** START OF Dataset **

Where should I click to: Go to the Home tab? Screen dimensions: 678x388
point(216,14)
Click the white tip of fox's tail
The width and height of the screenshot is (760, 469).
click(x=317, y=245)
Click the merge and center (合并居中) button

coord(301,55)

** END OF Dataset **

Work to do:
Reproduce the items above line for line, without any changes.

Result for this exercise:
Where should I click to: Go to the Home tab? Screen dimensions: 678x388
point(216,14)
Click the white tip of fox's tail
The width and height of the screenshot is (760, 469).
click(x=317, y=245)
Click the merge and center (合并居中) button

coord(301,55)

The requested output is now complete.